— Когда начались в Париже студенческие волнения, Люсьен точно с цепи сорвался. Он опять почувствовал себя на коне. Сутками пропадал в Сорбонне и в университете. Шушукался по углам, агитировал, уговаривал. И всюду таскал меня. Какое уж там кабаре! Я три дня не являлась туда, и мсье Пьер отказался от моих услуг. “Жаль, — говорил, — с тобой расставаться, Клодин. Из тебя получилась бы если и не звезда первой величины, то прехорошенькая звездочка обязательно…” Я ведь, Исель, уже выступала с собственным номером.

— Прости, дорогая, я сейчас. — Капитан поднялся, вытряхнул в мусорное ведро полную окурков пепельницу и вернулся к столу. — Так что было дальше?

— Дальше? В разгар событий во Франции объявился Даниэль Кон-Бендит с кучкой своих сторонников и последователей. Он приехал в Париж, и тут мятежные леваки просто с ума посходили. На ступенях Сорбонны, во время одного из многочисленных стихийных митингов, Кон-Бендит провозгласил, что в нынешних условиях единственная движущая сила революции — это студенты, что власть, мол, валяется у них под ногами и что нужно немедленно идти на штурм Елисейского дворца.

— А как же армия? Жандармерия? Вооруженные отряды правых? Разве можно было надеяться на успех один на один против такой силы?

— Понимаешь, тогда об этом никто не думал. Кажущаяся близкая победа кружила головы, опьяняла…

— Не только она, судя по всему.

— Ты можешь, в конце концов, набраться терпения и не перебивать меня? — вскипела Клодин.

— Ладно, не сердись.

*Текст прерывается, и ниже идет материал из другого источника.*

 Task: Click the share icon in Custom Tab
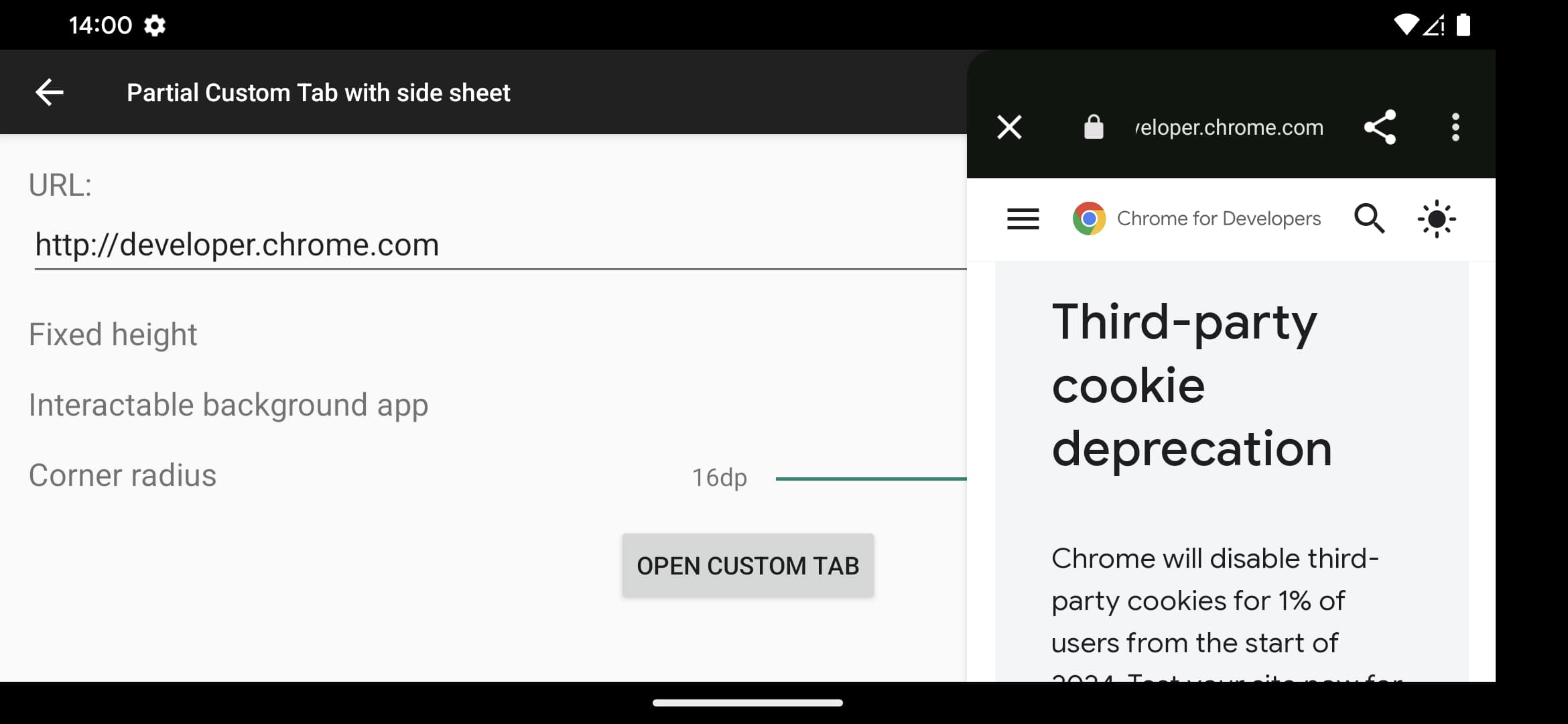1382,127
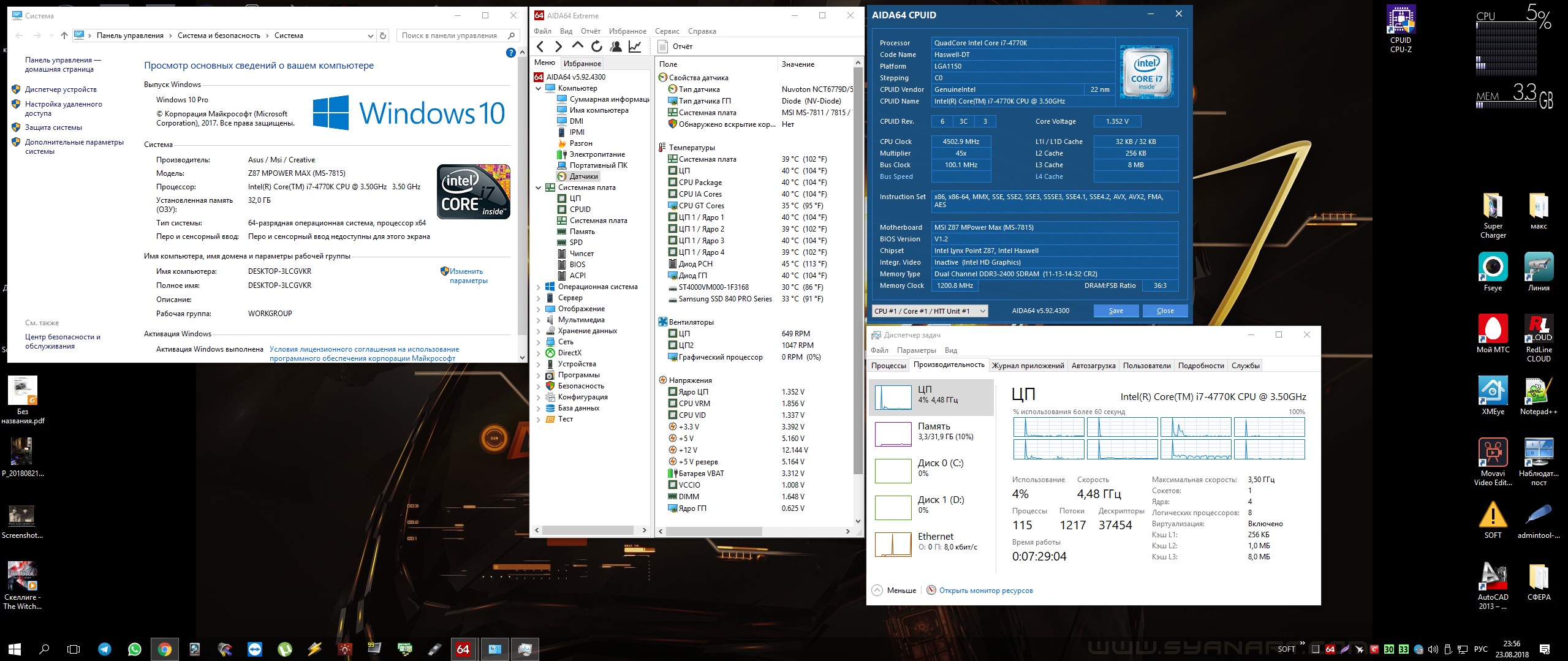1568x661 pixels.
Task: Expand the Операционная система tree node
Action: point(539,287)
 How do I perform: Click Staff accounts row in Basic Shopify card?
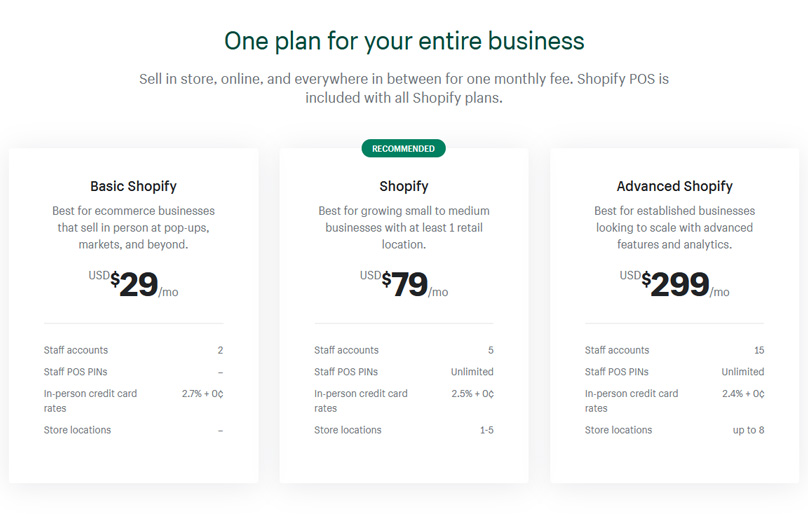[76, 350]
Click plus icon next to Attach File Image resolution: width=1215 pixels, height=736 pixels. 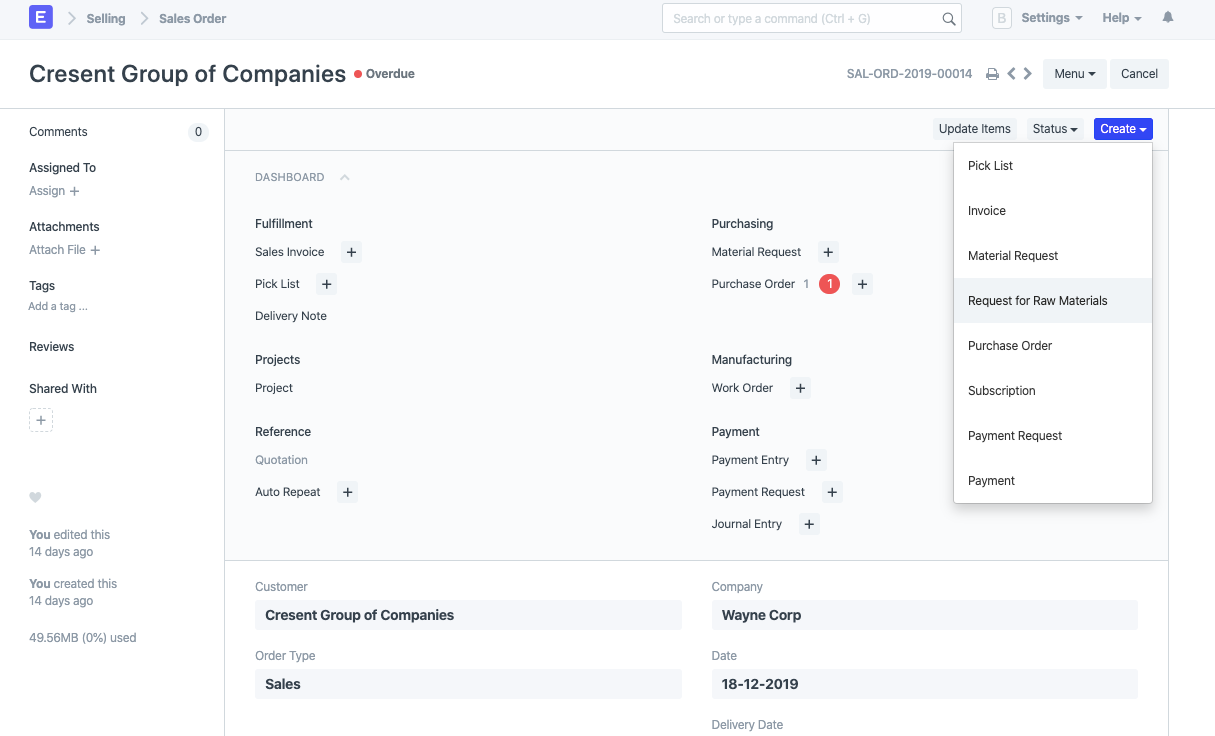[x=95, y=250]
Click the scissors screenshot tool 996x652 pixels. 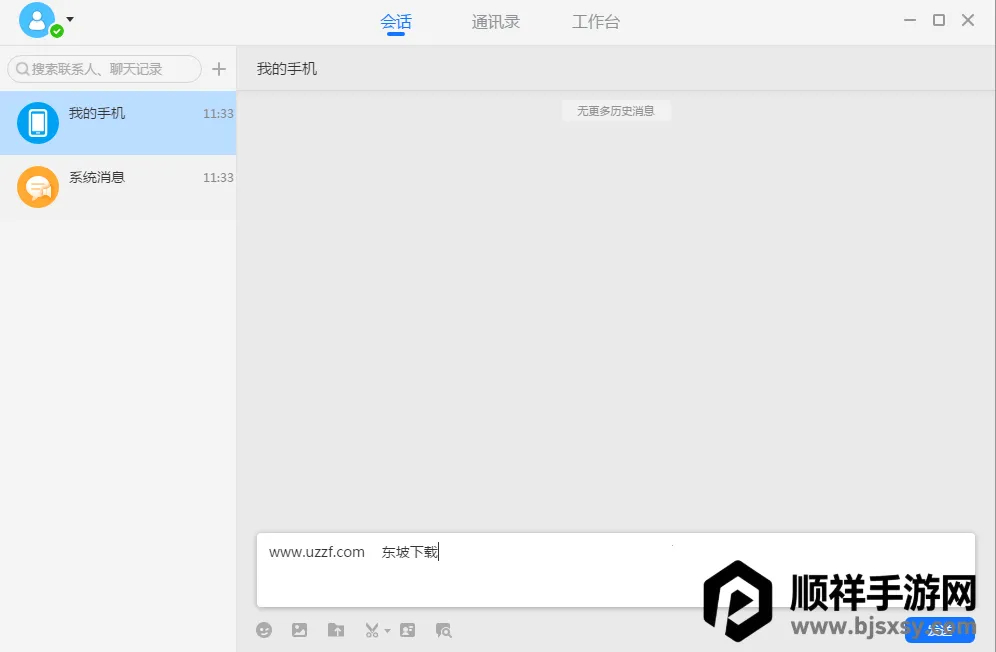(x=372, y=630)
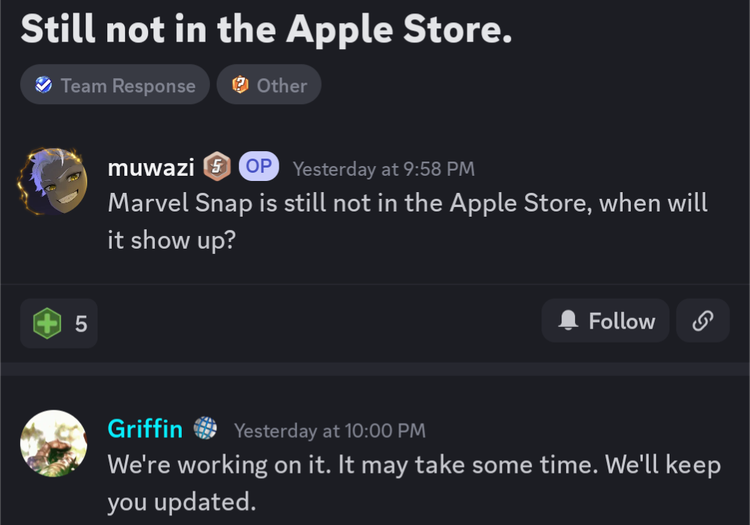Click the Yesterday at 10:00 PM timestamp
Image resolution: width=750 pixels, height=525 pixels.
pyautogui.click(x=330, y=431)
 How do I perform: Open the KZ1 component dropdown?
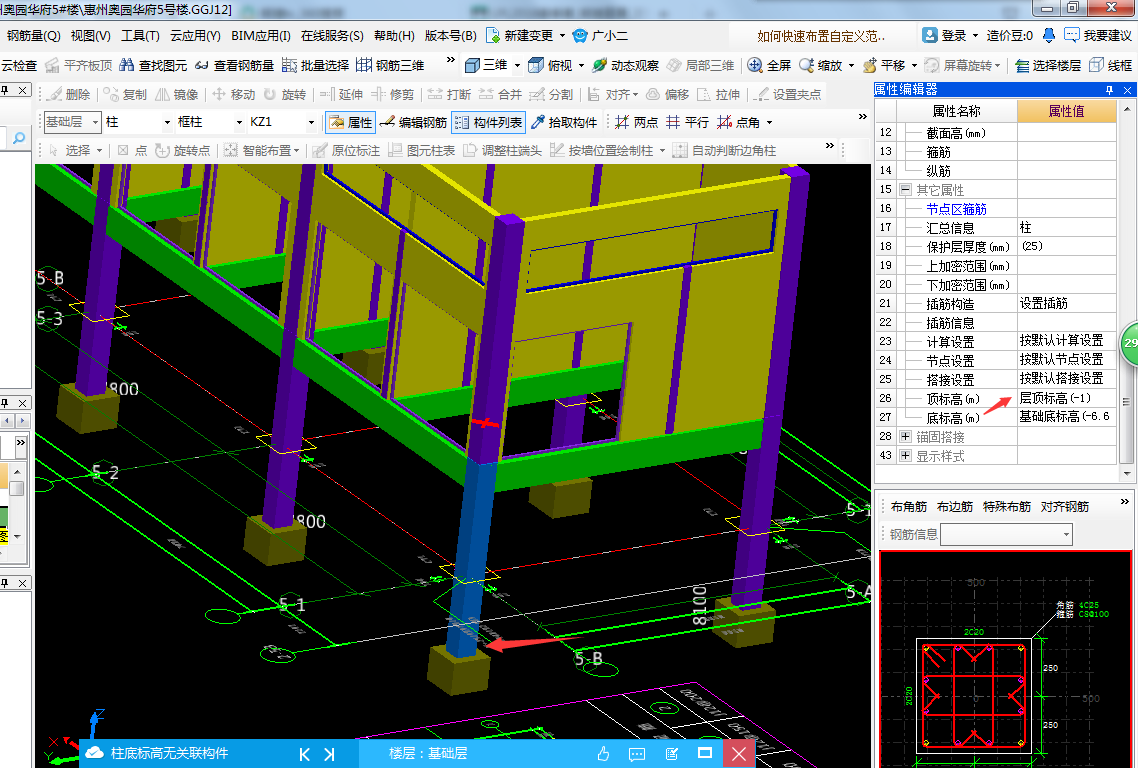(x=311, y=122)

Больше ни слова не скажу.

— Так вот. По поводу твоей ехидной реплики: да, тогда пили почти все, подогревая воинственный пыл. Многие “взбадривали” себя ещё и наркотиками. Откуда их брали? В университете, в студенческих кафе Латинского квартала появились ушлые, услужливые ребята и по дешевке продавали что хочешь: марихуану, героин, ЛСД… Ну, говори же, говори! Я вижу, у тебя опять на языке вертится какое-нибудь едкое замечание.

— Нет. Мне пришла в голову неожиданная мысль. Не ах какая оригинальная, наверное, но всё же. Я подумал, что кому-то было выгодно, чтобы ваши бунтовщики-студенты, накурившись и наглотавшись наркотиков, не очень соображали, что творят.

— Возможно.

— Я уверен, что так оно и было. Слишком очевиден эффект, двойная выгода подобного замысла. Пьяная, одурманенная толпа неоперившихся мальчишек и девчонок, какие бы самые революционные лозунги они ни выкрикивали, подлинной опасности для властей не представляет. С другой стороны, на них всегда удобно свалить вину за беспорядки, за кровопролитие, если оно произойдет, намекнув обывателю, что вот, дескать, какие они, эти современные Робеспьеры и Мараты… Явная провокация!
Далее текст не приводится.